Study design: Data from the Omega 3 study were utilized to determine if plasma concentration was related to spontaneous preterm birth risk and if a threshold concentration could be identified. Data from the Obstetric-Fetal Pharmacology Research Units study were used to determine the half-life of 17-hydroxyprogesterone caproate and to develop a model to simulate drug concentrations with various dosing regimens. Data from the Obstetrical-Fetal Pharmacology Research Centers study were used to determine the relationship between dose and safety outcomes.

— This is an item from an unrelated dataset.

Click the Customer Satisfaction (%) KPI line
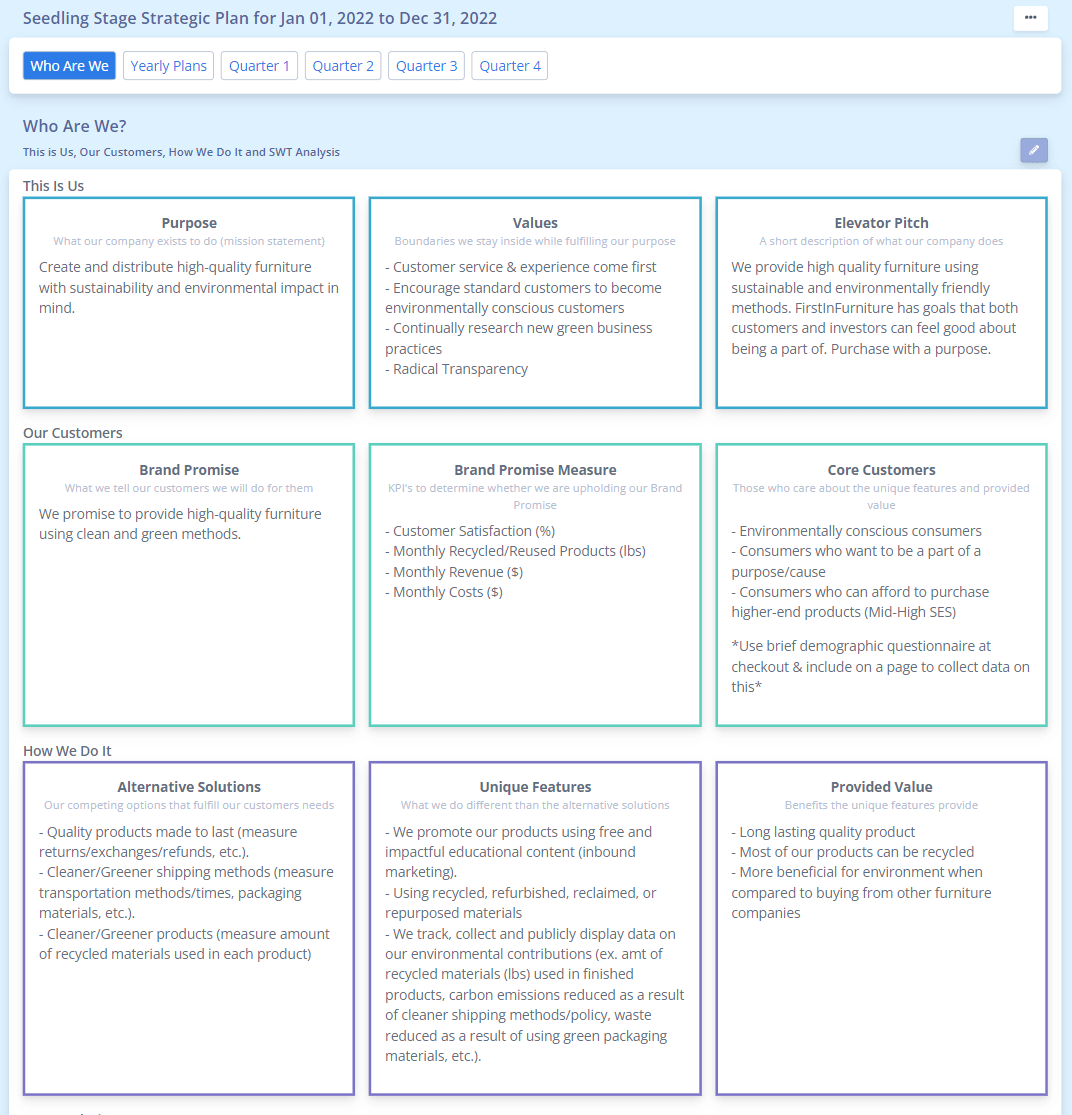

Results: Analysis of the Omega 3 dataset indicated that the risk of spontaneous preterm birth decreased as the log of 17-hydroxyprogesterone caproate increased [odds ratio (95%CI) 0.04 (0.00 - 0.90)]. A steady state concentration> 9 ng/ml (equivalent to > 8 ng/ml at 25-28 weeks) was associated with the lowest risk of spontaneous preterm birth [hazard ratio (95%CI) 0.52 (0.27-0.98, p=0.04)]; this concentration was not achieved in 25% of subjects receiving the 250 mg weekly dose. In the Obstetrical-Fetal Pharmacology Research Units study, the adjusted half-life (median and IQR) of 17-hydroxyprogesterone caproate was 14.0 (11.5-17.2) days. Simulations indicated that with the 250 mg weekly dose, > 5 weekly injections were required to reach the 9 ng/ml target; however, those with the shortest half-life (corresponding to higher clearance), never reached the targeted 9 ng/ml concentration. In 75% of subjects, a loading dose of 500 mg weekly for 2 weeks followed by 250 mg weekly achieved and maintained the 9 ng/ml concentration within two weeks but in those 25% with the shortest half-life, concentrations exceeded the 9 ng/ml target for only 3 weeks. In the Obstetrical-Fetal Pharmacology Research Centers study, all 65 subjects receiving a weekly dose of 500 mg exceeded the 9 ng/ml steady state.

Conclusions: The dosing regimen for 17-hydoxyprogesterone caproate was inadequate. There is a significant inverse relationship between drug concentration and spontaneous preterm birth. Risk is lowest when concentration exceeds 9 ng/ml but 25% of women receiving the 250 mg weekly dose will never reach and maintain this concentration. The drug's long half-life necessitates a loading dose to achieve therapeutic concentrations rapidly. The omission of basic pharmacologic studies to determine the proper dosing may have compromised the effectiveness of 17-hydroxyprogesterone caproate. Future pharmacotherapy trials in pregnancy must first complete fundamental pharmacology studies.

Keywords: 17-hydroxyprogesterone caproate; Makena; compounding; dose response; half-life; intramuscular; loading dose; pharmacodynamics; pharmacokinetics; pharmacology; plasma trough concentrations; pregnancy prolongation; preterm birth; preventative treatments; progestogens; steady state.